Materials provided Block Start

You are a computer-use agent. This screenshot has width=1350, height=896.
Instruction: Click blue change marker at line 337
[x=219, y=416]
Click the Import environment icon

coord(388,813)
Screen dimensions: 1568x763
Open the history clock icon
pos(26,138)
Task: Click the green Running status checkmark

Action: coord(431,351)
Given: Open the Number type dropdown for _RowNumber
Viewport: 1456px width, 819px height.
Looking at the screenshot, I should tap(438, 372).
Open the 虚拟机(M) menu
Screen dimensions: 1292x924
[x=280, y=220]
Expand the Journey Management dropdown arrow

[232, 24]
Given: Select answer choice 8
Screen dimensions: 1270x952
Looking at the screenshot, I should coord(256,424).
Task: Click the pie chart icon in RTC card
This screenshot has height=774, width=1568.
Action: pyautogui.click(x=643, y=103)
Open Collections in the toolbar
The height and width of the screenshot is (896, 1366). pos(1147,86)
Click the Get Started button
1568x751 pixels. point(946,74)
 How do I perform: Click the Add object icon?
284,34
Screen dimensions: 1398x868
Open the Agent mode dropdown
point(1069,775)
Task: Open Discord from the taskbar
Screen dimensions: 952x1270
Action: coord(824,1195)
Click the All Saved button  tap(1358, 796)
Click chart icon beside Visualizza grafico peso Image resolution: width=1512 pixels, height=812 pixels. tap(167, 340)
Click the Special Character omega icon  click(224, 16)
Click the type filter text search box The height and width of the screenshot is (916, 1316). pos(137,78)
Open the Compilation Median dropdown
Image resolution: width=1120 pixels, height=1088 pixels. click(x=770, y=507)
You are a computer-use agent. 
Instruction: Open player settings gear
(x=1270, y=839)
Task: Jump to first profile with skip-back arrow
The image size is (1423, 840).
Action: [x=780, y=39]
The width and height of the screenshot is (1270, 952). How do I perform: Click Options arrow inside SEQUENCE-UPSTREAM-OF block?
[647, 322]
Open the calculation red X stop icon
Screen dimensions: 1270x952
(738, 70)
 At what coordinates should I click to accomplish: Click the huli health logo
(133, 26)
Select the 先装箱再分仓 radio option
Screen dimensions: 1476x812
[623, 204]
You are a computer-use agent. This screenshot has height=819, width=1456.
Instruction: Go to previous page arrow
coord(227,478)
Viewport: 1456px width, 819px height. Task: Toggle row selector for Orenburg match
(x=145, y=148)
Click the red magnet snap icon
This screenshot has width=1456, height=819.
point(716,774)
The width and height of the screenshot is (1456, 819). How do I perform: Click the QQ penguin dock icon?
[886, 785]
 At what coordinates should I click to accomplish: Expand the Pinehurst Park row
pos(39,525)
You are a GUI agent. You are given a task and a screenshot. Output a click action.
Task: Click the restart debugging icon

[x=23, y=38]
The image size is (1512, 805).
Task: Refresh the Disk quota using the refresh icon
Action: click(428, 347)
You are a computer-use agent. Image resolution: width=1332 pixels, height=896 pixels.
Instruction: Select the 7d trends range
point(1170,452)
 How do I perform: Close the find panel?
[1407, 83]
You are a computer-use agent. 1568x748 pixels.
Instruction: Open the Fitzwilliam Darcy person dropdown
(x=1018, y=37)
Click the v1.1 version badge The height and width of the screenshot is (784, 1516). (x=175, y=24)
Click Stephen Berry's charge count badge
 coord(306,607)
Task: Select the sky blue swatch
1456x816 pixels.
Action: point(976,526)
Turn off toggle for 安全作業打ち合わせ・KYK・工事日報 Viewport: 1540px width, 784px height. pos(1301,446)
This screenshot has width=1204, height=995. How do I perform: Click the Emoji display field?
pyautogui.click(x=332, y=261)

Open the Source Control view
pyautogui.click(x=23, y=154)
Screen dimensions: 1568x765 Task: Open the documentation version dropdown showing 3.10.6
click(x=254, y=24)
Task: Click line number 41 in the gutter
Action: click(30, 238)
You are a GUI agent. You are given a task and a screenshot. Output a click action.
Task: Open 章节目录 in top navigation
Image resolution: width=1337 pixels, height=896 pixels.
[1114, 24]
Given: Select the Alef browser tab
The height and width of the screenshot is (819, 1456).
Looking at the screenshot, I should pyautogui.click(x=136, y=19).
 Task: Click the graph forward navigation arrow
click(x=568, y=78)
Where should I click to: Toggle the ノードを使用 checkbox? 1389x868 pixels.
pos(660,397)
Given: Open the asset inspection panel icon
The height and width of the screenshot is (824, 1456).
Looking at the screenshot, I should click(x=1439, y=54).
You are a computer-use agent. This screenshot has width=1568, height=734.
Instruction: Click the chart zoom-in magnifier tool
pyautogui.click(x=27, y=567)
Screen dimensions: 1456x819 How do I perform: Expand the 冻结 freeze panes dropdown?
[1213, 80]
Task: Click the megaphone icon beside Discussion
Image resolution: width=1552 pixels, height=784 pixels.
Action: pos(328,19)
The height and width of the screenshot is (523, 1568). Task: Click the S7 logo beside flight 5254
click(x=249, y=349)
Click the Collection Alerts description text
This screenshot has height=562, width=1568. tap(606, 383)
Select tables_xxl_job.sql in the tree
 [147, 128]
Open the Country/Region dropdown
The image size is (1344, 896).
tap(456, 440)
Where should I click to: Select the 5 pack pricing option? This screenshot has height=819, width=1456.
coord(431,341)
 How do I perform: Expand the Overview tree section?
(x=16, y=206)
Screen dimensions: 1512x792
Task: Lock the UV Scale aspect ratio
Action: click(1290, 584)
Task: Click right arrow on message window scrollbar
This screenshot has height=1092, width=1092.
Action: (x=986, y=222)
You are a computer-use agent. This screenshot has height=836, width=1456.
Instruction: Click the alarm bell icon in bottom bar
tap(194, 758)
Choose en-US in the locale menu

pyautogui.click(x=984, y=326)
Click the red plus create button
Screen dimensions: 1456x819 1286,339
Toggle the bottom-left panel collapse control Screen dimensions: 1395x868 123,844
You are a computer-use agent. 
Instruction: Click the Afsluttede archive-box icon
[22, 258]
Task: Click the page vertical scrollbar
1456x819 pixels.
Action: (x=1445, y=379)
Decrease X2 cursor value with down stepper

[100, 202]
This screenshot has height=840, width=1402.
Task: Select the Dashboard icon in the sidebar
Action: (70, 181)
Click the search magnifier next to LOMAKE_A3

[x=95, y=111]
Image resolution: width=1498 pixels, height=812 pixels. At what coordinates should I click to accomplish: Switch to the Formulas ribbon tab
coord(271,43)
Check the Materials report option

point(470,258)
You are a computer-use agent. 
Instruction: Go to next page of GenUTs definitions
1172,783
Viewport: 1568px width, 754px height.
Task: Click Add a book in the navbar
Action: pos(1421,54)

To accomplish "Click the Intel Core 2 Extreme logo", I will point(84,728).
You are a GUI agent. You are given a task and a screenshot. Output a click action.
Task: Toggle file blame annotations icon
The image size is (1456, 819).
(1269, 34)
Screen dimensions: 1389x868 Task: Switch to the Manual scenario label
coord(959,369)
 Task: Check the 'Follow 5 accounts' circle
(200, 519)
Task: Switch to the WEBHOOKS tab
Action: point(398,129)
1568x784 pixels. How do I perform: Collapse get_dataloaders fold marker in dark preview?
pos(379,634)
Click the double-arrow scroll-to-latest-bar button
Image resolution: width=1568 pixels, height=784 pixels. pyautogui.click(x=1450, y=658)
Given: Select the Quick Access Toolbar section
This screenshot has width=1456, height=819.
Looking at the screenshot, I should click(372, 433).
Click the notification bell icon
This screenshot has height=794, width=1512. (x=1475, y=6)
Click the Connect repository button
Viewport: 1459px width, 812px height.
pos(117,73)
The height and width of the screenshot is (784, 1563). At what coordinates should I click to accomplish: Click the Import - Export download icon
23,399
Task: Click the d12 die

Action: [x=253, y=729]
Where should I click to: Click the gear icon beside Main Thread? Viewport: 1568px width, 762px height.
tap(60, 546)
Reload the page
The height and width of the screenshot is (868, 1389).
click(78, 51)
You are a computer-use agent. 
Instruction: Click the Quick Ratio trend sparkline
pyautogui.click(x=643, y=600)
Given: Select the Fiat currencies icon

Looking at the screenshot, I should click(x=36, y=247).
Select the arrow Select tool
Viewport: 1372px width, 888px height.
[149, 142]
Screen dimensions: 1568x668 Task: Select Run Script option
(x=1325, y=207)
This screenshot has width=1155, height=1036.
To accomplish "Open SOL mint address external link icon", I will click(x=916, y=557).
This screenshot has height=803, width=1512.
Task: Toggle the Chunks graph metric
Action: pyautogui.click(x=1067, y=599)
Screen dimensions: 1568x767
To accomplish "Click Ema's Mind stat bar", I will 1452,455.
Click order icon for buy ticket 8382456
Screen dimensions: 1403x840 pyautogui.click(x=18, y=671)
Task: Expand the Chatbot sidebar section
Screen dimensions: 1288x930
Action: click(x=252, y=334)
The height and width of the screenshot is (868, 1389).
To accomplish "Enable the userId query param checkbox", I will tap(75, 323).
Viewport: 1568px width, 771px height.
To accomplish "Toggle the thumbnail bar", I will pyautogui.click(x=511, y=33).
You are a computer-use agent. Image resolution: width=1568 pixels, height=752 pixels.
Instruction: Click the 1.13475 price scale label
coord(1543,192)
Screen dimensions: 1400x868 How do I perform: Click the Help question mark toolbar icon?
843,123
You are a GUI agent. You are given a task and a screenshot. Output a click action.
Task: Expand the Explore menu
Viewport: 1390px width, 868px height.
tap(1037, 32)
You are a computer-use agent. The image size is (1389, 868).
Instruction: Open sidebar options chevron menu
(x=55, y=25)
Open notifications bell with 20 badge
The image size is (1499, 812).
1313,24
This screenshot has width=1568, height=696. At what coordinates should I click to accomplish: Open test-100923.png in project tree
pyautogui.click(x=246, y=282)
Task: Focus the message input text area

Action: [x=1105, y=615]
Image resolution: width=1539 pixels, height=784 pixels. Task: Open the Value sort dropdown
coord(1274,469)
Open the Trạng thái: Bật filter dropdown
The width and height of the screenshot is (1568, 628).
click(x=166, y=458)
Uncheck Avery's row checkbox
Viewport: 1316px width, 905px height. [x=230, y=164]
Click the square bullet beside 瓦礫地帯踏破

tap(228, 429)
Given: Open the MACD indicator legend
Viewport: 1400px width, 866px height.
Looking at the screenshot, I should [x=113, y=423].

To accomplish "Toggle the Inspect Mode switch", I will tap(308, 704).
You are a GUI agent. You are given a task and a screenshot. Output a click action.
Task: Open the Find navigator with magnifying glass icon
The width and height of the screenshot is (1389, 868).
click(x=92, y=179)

Materials provided Block End

--- How to complete this task ---
Looking at the data above, return every line from the one with "Screen dimensions: 1288x930" down to the one with "Viewport: 1568px width, 771px height.", exactly and inclusively.

--- Result ---
Screen dimensions: 1288x930
Action: click(x=252, y=334)
The height and width of the screenshot is (868, 1389).
To accomplish "Enable the userId query param checkbox", I will tap(75, 323).
Viewport: 1568px width, 771px height.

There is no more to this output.